January 2022 Take Home Exam

Solutions to this exam are available here exam2022Jan_solutions.pdf 

-----------------------

You are not allowed to discuss the exam with anyone else than bo.bernhardsson@control.lth.se

The maximum is 60 points on the exam. The time limit is 48 hours

The handin format can be flexible, such as pdf-report, scanned handwritten text, commented colab notebooks etc. Solutions should however be clearly readable and well motivated, only handing in code and no text is for example not ok.

Good luck.

Problem 1 [10 points] Dimensionality analysis

When watching new years celebrations, LTH students Truls and Trula start discussing how the total energy LaTeX: E [Joule] of an explosion is related to how the shock wave radius LaTeX: R [meter] is expanding with time LaTeX: t [second]. They agree that properties of air must be relevant and therefore guess that air density LaTeX: \rho [LaTeX: kg/m^3] should be involved.

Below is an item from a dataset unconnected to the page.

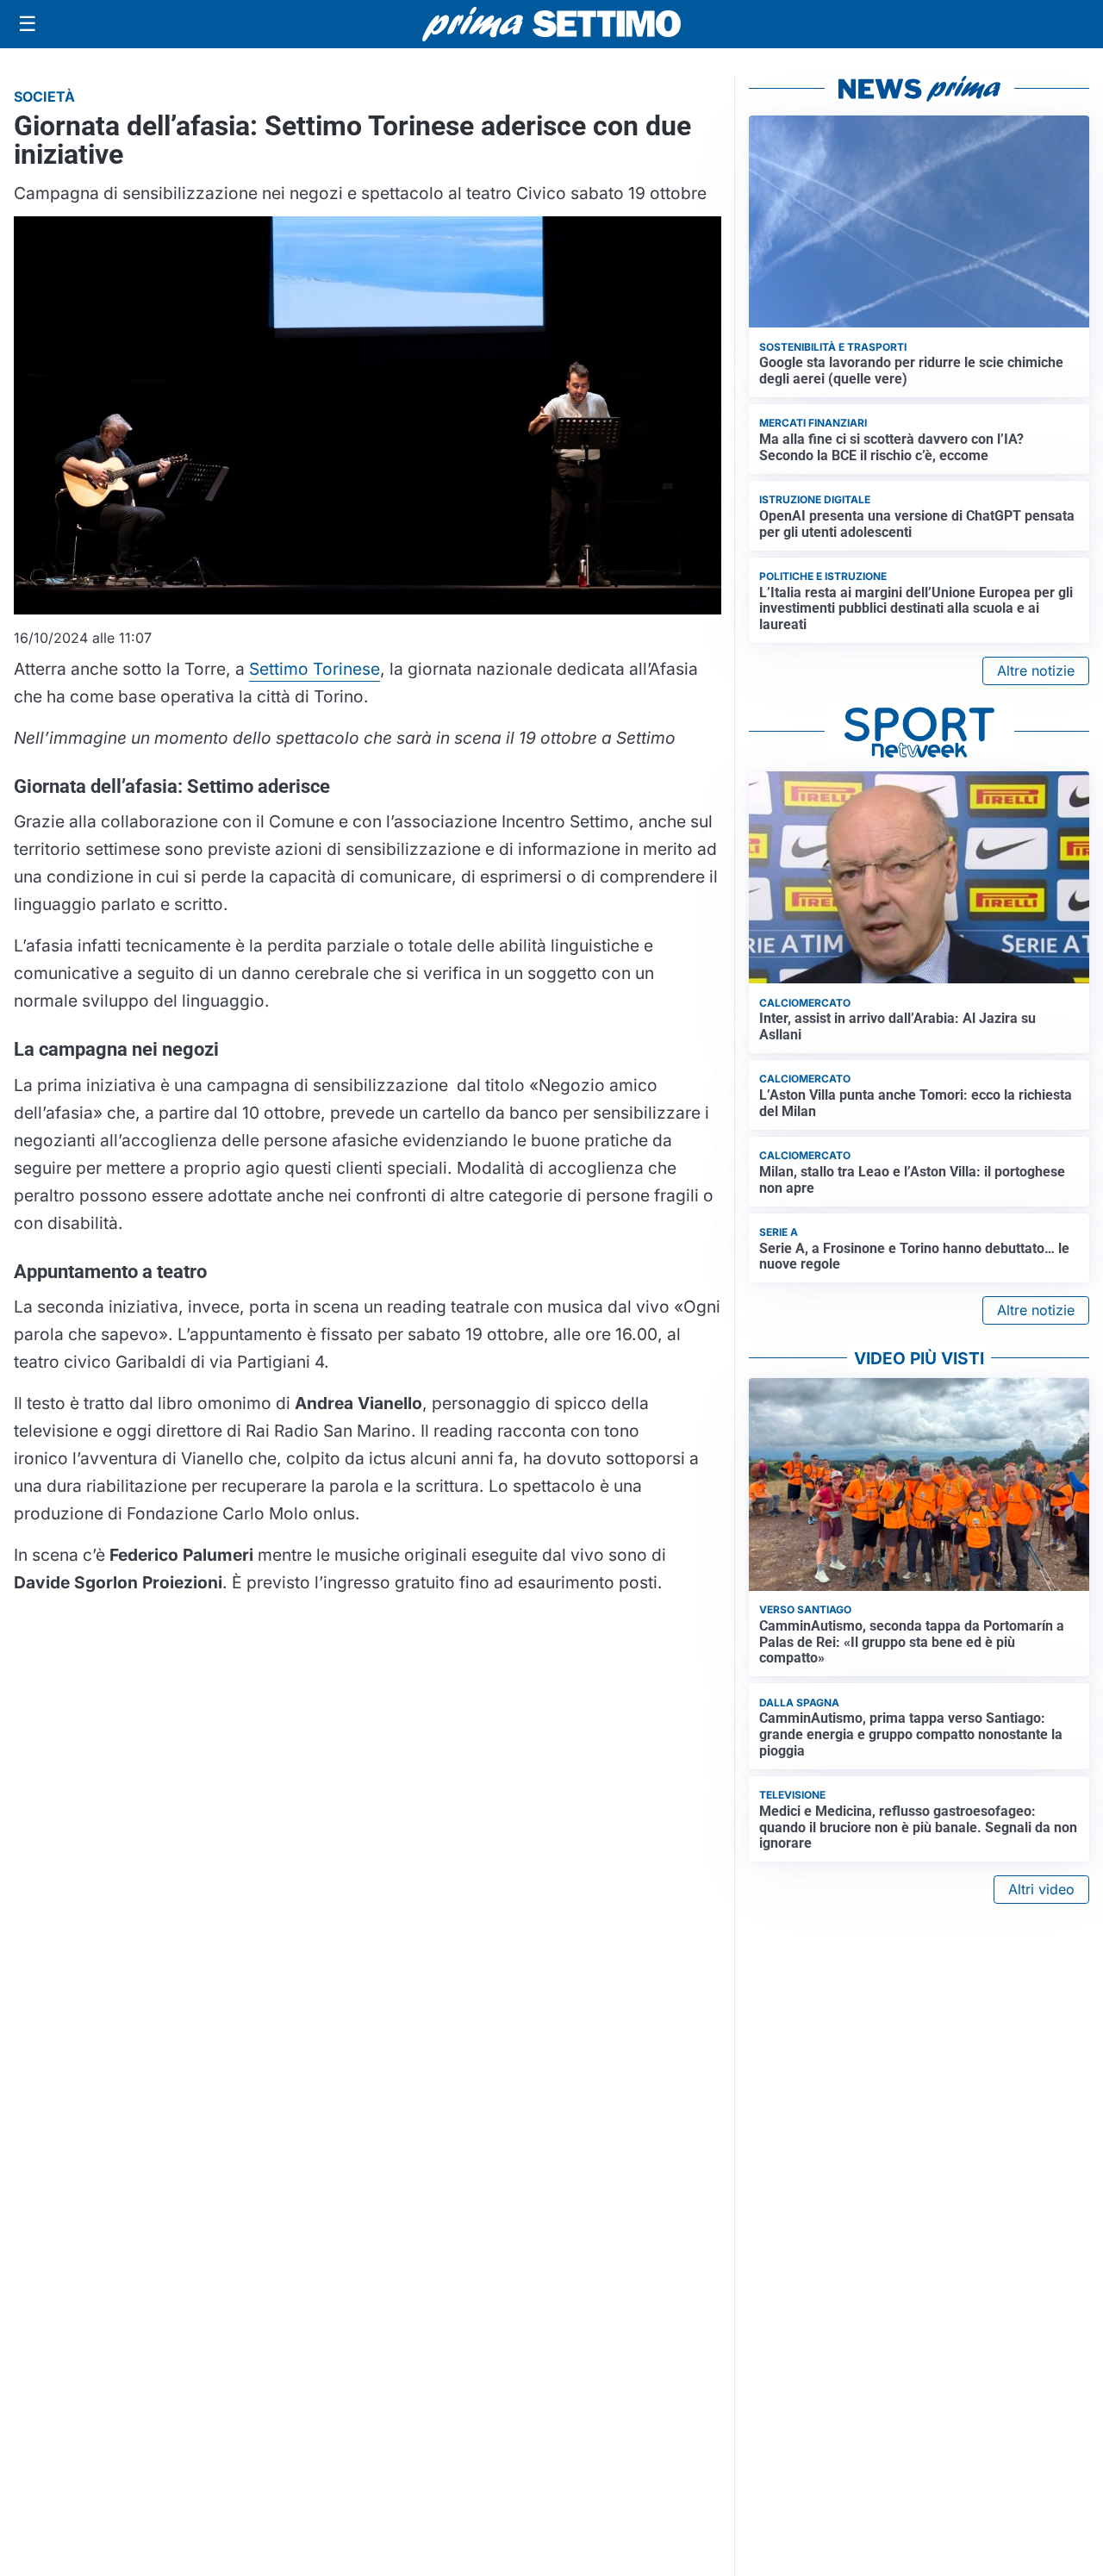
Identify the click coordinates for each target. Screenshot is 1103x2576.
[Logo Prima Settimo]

a) Use dimensionality analysis to find exponents LaTeX: a,b,c,d for a physical relation of the form LaTeX: E^aR^bt^c\rho^d = \mathrm{Const} to hold, where LaTeX: \mathrm{Const} is a dimensionless constant.

b) Verify that the following data roughly fit such a relation. The data is from an explosion with a certain, unknown, energy E.

time t [millisecond] 3 5 15 60
radius R [meter] 57 70 106 180

c) Assume that LaTeX: \mathrm{Const}\approx 1 holds and that  LaTeX: \rho \approx 1.0 \textrm{ kg}/{\mathrm{m}^3} for air. Estimate the energy LaTeX: E using the data in the table above.

d) Also find exponents LaTeX: f,g and LaTeX: h in an expression of the form LaTeX: P =R^fE^g\rho^h describing how the peak pressure LaTeX: P [Pascal]  should depend on radial distance LaTeX: R, energy LaTeX: E and air density LaTeX: \rho.

 

Problem 2 [12 points] Supervised Learning Hands-on

This google colab python notebook loads data from a number of patients (save a copy at your local drive). The first 12 columns contain certain measured features, such as age, sex, blood sample data etc. The last column "DEATH_EVENT" indicates if the patient is alive = 0 or dead=1 at a followup a time later. The time, in days, to this followup is in the 12th column, it is also illustrated in the code. There is also code that constructs and evaluates some simple KNN-classifiers; this attempt is however not very professionally done.

a) Mention some obvious drawback(s) with this attempt of classifier design.

b) Make a better design of at least two reasonable classifiers and evaluate their performance. Make sure to document all steps and motivate your design choices, such as data treatment, algorithm choices, hyperparameter tuning and performance evaluating.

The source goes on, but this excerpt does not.